- **Task**
Among the records below, the line containing "Task: Select the Firewall" marks the start. Output it and all lines after it exactly.

*** Material provided Section Begins ***

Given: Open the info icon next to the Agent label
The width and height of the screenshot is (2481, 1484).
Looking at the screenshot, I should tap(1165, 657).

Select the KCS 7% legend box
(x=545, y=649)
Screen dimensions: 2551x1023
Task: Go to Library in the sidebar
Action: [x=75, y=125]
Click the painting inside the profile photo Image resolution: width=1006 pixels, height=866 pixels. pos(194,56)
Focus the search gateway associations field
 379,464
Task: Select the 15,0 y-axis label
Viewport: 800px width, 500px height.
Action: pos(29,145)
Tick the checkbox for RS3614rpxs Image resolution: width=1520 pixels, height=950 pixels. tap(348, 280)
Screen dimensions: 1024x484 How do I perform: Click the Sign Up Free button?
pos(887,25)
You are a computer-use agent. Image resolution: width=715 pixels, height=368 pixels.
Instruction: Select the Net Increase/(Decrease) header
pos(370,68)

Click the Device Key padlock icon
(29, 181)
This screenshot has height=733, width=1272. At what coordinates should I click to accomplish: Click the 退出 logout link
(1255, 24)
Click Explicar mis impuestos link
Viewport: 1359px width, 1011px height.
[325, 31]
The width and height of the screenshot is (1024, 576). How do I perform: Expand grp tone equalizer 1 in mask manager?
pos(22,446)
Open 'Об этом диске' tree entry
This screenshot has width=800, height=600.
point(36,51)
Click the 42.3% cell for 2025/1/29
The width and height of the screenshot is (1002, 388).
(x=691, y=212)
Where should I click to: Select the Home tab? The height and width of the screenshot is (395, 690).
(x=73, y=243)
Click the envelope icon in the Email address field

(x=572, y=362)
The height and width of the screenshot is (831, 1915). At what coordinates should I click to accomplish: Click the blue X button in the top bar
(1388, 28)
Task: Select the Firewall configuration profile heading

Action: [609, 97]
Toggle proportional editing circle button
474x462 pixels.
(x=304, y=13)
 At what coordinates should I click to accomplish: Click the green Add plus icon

*** Material provided Section Ends ***

- **Solution to this problem**
Task: Select the Firewall configuration profile heading

Action: [609, 97]
Toggle proportional editing circle button
474x462 pixels.
(x=304, y=13)
 At what coordinates should I click to accomplish: Click the green Add plus icon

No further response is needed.